— START Entries —
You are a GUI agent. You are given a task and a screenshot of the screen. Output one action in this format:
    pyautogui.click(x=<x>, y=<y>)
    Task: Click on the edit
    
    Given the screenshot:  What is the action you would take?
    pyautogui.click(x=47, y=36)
— END Entries —
*Short exercise*. Recast the entries above as a Markdown table with two columns, Row and Entry line, giving each line its own numbered row and leaving out blank lines.

*Finished answer*.
| Row | Entry line |
|---|---|
| 1 | You are a GUI agent. You are given a task and a screenshot of the screen. Output one action in this format: |
| 2 |     pyautogui.click(x=<x>, y=<y>) |
| 3 |     Task: Click on the edit |
| 4 |     Given the screenshot:  What is the action you would take? |
| 5 |     pyautogui.click(x=47, y=36) |